PUBLISHED 11 FEBRUARY 2026

Mathematical Intelligence

"MANIFESTO FOR AN INTEGRATED VISION OF MATHEMATICS AND ARTIFICIAL INTELLIGENCE"


In an era where artificial intelligence evolves at an astonishing pace, generating content, analyzing data, and making decisions in ever shorter times, we feel the urgency to affirm a fundamental principle: true intelligence arises from the integration of mathematics, algorithms, and computational power.

Mathematical Intelligence is the discipline – or rather, the vision – that blends mathematical modeling, advanced statistics, algorithmic mathematics, data science, and artificial intelligence into a single integrated approach, aimed at optimizing processes, products, and decisions.

Mathematical Intelligence can be the common language capable of uniting the "hard sciences" (biology, chemistry, physics, computer science), translating complex problems into understandable and useful models, transforming interdisciplinarity from an abstract concept to concrete realization.

A quick answer is not enough: what’s needed is a solid and reliable response.

Generative technologies, deep learning models, and neural networks offer extraordinary tools for extracting and generating knowledge.
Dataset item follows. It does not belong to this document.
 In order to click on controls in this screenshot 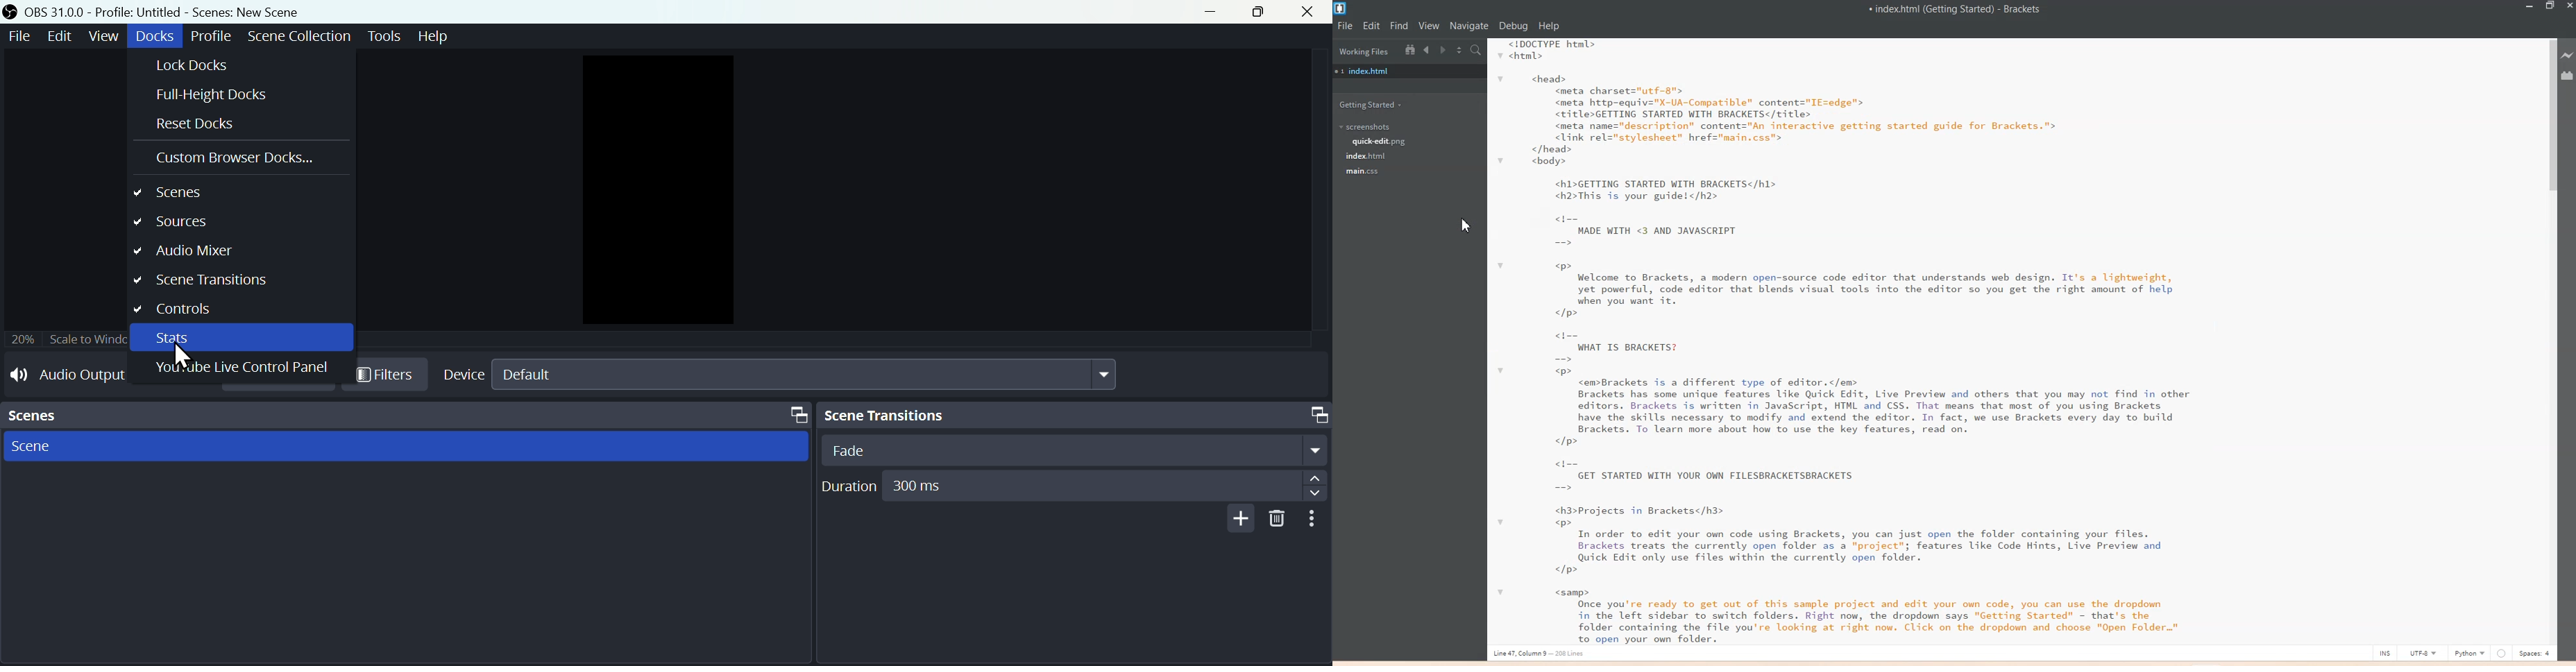, I will do `click(183, 308)`.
But alone they are not enough.

Reliability, explainability, and optimization require something more: a solid foundation of mathematical intelligence.

Mathematical Intelligence is:

Rigor: every decision or prediction model has a mathematical formalization supporting interpretability and reproducibility.

Explainability: every outcome is understandable, analyzable, and controllable — it must not remain simply the sterile answer of an oracle.

Efficiency: every process is improved in terms of resources, time, and outcomes, with objectives of sustainability and reduction of carbon dioxide emissions.

Ethics: every choice is supported by transparency and responsibility, ensuring models’ “privacy” with elimination of biases and sensitive information.

Certification: an intelligent system that learns from experience must be certified according to laws and values for fair and beneficial use.

Synergy: results informally produced by a model are translated into mathematical language to guarantee final correctness.

Mathematical Intelligence is the natural continuation of a scientific approach to problem solving: the one that unites modeling, experimentation, and validation.

It arises from decades of research in mathematical optimization, Bayesian statistics, numerical analysis, dynamic models, and causal inference. Today, these tools find a new centrality, not as an alternative but in synergy with the paradigms of artificial intelligence.

Mathematical Intelligence is not a utopia: it is the necessary evolution of artificial intelligence.

It is the bridge between extracting information from data and knowledge verifiable by humans.

We at DEIX strongly believe in all of this. We are investing our future in this endeavor. We therefore invite researchers, companies, innovators, and decision makers to take a conscious and strategic step:to pair Large Language Models and artificial intelligence techniques — generative and otherwise — with the solidity of advanced algorithmic mathematics.

Because data alone is not enough. Because a system that “predicts” must be accompanied and supported by mathematical modeling capable of making its predictions understandable and enhancing their potential. What’s needed is an intelligence architecture that does not merely recognize correlations, but also knows how to model objectives, physical constraints, causality, complex dynamics, and temporal evolution.

Mathematical Intelligence means building modeling and algorithmic tools that not only learn from data, but formally and faithfully represent the mechanisms underlying natural, industrial, biological, or social phenomena, and determine improved solutions.

This is the challenge:

not only to model behavior with data, but to understand and formalize the structure of phenomena

not only to replicate the past, but to generalize with reliability into the future

not only to adapt a model’s parameters, but to generalize with to formulate and solve real-world problems optimally.

Mathematical Intelligence is, in this sense, a strategic necessity: the only credible bridge between algorithmic intuition and scientific knowledge.